Dunia

China desak aparat keamanan tidak kenal ampun hadapi etnis Uighur

Media New York Times mengungkap dokumen internal pemerintahan China yang menunjukkan kebijakan negara untuk etnis minoritas

Nani Afrida  | 17.11.2019 - Update : 18.11.2019
China desak aparat keamanan tidak kenal ampun hadapi etnis Uighur Ilustrasi: Seorang lelaki tua berpose untuk foto di sebuah kedai teh setempat yang terletak di Kota Kashgar, sebelah barat laut Wilayah Otonomi Xinjiang Uighur, di China pada 6 Juli 2017. (Stringer - Anadolu Agency)

Ankara

Safvan Allahverdi

WASHINGTON

Pandangan internal pemerintah China tentang etnis Uighur yang tidak pernah terungkap sebelumnya bocor lewat dokumen yang berada di tangan media.

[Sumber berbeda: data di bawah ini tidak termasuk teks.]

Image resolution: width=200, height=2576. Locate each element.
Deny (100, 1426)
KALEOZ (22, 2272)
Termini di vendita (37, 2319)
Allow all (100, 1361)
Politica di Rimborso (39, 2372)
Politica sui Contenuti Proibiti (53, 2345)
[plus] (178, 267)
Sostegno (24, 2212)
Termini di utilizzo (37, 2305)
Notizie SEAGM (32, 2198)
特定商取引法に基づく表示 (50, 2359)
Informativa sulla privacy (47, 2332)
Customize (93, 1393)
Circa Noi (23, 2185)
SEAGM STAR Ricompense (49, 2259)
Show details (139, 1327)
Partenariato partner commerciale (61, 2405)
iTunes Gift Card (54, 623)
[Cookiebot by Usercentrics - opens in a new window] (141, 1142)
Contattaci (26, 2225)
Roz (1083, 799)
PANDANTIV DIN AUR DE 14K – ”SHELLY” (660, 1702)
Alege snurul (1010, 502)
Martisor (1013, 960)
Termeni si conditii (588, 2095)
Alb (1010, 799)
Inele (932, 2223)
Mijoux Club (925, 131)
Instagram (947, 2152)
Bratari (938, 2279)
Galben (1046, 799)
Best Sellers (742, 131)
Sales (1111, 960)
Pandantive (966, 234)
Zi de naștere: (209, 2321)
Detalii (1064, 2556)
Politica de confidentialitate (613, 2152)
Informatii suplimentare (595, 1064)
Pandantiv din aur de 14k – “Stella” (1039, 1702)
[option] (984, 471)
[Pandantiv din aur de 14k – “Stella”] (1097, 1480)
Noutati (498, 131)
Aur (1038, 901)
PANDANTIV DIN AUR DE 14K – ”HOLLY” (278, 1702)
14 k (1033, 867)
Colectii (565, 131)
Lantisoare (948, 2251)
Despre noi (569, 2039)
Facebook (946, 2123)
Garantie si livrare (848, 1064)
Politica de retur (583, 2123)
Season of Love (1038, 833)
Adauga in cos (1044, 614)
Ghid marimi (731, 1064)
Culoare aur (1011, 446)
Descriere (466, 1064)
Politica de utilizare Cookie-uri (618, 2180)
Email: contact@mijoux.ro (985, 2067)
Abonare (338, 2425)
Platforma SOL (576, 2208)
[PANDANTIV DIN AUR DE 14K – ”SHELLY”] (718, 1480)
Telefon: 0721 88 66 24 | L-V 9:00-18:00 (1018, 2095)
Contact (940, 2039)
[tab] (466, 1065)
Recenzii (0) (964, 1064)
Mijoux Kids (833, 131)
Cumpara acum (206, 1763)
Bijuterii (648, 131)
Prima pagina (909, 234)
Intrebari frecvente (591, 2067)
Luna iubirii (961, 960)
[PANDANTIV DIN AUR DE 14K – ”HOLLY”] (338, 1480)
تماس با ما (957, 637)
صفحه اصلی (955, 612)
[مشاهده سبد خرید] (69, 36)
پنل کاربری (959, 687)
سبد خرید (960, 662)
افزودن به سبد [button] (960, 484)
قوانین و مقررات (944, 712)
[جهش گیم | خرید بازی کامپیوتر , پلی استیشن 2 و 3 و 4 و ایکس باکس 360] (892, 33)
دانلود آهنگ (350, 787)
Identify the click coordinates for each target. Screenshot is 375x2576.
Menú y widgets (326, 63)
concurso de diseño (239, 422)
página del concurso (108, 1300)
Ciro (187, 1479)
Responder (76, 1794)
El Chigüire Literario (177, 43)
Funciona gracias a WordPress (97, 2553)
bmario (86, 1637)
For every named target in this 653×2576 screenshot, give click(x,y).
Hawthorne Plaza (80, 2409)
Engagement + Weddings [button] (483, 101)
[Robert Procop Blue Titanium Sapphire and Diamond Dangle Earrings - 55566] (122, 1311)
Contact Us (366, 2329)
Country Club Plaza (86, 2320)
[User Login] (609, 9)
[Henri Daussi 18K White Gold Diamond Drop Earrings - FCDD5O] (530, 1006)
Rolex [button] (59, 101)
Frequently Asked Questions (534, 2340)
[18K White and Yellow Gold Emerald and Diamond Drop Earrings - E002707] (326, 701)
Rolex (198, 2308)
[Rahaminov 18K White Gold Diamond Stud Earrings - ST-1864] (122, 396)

Berkas setebal 403 halaman yang dikutip New York Times itu mengungkapkan tentang kebijakan pemerintah dalam penindasan etnis Uighur di provinsi otonom Xinjiang, China.

Sebanyak 200 halaman dalam dokumen tersebut berisi pidato internal Presiden Xi dan pemimpin lainnya, sementara lebih dari 150 halaman merupakan arahan dan laporan tentang pengawasan dan kontrol populasi Uighur di Xinjiang.

"Kita harus sekeras mereka," kata Xi saat memeriksa pasukan polisi kontra-terorisme di Urumqi, ibukota Xinjiang.

Xi juga mendesak partainya untuk meniru aspek "perang melawan teror" Amerika Serikat (AS) setelah serangan teror 11 September.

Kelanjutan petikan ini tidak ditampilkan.